◆ **Goal**: Rewrite the source records below, substituting "Directive" for every occurrence of "Instruction" and leaving everything else unchanged.

(Source records)
■ ■ ■ ■

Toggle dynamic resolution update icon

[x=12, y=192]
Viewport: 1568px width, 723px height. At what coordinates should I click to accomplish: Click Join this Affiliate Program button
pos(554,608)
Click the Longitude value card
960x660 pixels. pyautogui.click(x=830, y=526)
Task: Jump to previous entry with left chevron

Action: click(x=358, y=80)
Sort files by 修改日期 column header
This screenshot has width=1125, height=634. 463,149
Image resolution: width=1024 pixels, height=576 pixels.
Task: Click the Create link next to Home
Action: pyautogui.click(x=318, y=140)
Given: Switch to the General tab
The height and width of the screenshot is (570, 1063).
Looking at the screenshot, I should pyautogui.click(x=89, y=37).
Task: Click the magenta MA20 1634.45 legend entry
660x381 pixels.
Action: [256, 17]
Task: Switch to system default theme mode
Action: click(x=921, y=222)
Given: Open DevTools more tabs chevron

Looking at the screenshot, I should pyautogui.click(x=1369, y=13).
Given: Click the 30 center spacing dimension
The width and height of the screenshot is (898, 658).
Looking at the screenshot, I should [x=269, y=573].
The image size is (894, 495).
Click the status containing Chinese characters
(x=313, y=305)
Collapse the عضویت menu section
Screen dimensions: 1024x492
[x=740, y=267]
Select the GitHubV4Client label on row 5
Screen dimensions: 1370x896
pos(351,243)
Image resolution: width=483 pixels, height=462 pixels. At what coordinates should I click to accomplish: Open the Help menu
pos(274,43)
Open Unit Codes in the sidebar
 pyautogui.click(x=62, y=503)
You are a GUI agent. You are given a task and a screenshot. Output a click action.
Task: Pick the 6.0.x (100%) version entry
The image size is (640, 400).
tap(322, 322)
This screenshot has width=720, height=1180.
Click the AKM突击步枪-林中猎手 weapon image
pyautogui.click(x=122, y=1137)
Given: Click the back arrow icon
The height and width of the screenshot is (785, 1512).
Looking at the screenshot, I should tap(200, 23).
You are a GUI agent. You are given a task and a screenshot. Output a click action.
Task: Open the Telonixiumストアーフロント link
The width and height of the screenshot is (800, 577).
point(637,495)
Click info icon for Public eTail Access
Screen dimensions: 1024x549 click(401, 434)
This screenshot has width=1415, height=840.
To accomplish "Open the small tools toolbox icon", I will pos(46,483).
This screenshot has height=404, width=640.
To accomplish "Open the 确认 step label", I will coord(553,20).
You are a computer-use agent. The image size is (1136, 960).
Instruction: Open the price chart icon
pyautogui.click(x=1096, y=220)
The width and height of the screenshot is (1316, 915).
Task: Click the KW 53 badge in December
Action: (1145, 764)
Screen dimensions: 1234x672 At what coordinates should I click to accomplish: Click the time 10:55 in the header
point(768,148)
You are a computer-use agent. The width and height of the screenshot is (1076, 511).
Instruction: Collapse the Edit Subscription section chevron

■ ■ ■ ■

◆ **Result of the task**:
Toggle dynamic resolution update icon

[x=12, y=192]
Viewport: 1568px width, 723px height. At what coordinates should I click to accomplish: Click Join this Affiliate Program button
pos(554,608)
Click the Longitude value card
960x660 pixels. pyautogui.click(x=830, y=526)
Task: Jump to previous entry with left chevron

Action: click(x=358, y=80)
Sort files by 修改日期 column header
This screenshot has width=1125, height=634. 463,149
Image resolution: width=1024 pixels, height=576 pixels.
Task: Click the Create link next to Home
Action: pyautogui.click(x=318, y=140)
Given: Switch to the General tab
The height and width of the screenshot is (570, 1063).
Looking at the screenshot, I should pyautogui.click(x=89, y=37).
Task: Click the magenta MA20 1634.45 legend entry
660x381 pixels.
Action: [256, 17]
Task: Switch to system default theme mode
Action: click(x=921, y=222)
Given: Open DevTools more tabs chevron

Looking at the screenshot, I should pyautogui.click(x=1369, y=13).
Given: Click the 30 center spacing dimension
The width and height of the screenshot is (898, 658).
Looking at the screenshot, I should [x=269, y=573].
The image size is (894, 495).
Click the status containing Chinese characters
(x=313, y=305)
Collapse the عضویت menu section
Screen dimensions: 1024x492
[x=740, y=267]
Select the GitHubV4Client label on row 5
Screen dimensions: 1370x896
pos(351,243)
Image resolution: width=483 pixels, height=462 pixels. At what coordinates should I click to accomplish: Open the Help menu
pos(274,43)
Open Unit Codes in the sidebar
 pyautogui.click(x=62, y=503)
You are a GUI agent. You are given a task and a screenshot. Output a click action.
Task: Pick the 6.0.x (100%) version entry
The image size is (640, 400).
tap(322, 322)
This screenshot has width=720, height=1180.
Click the AKM突击步枪-林中猎手 weapon image
pyautogui.click(x=122, y=1137)
Given: Click the back arrow icon
The height and width of the screenshot is (785, 1512).
Looking at the screenshot, I should tap(200, 23).
You are a GUI agent. You are given a task and a screenshot. Output a click action.
Task: Open the Telonixiumストアーフロント link
The width and height of the screenshot is (800, 577).
point(637,495)
Click info icon for Public eTail Access
Screen dimensions: 1024x549 click(401, 434)
This screenshot has width=1415, height=840.
To accomplish "Open the small tools toolbox icon", I will pos(46,483).
This screenshot has height=404, width=640.
To accomplish "Open the 确认 step label", I will coord(553,20).
You are a computer-use agent. The image size is (1136, 960).
Directive: Open the price chart icon
pyautogui.click(x=1096, y=220)
The width and height of the screenshot is (1316, 915).
Task: Click the KW 53 badge in December
Action: (1145, 764)
Screen dimensions: 1234x672 At what coordinates should I click to accomplish: Click the time 10:55 in the header
point(768,148)
You are a computer-use agent. The width and height of the screenshot is (1076, 511).
Directive: Collapse the Edit Subscription section chevron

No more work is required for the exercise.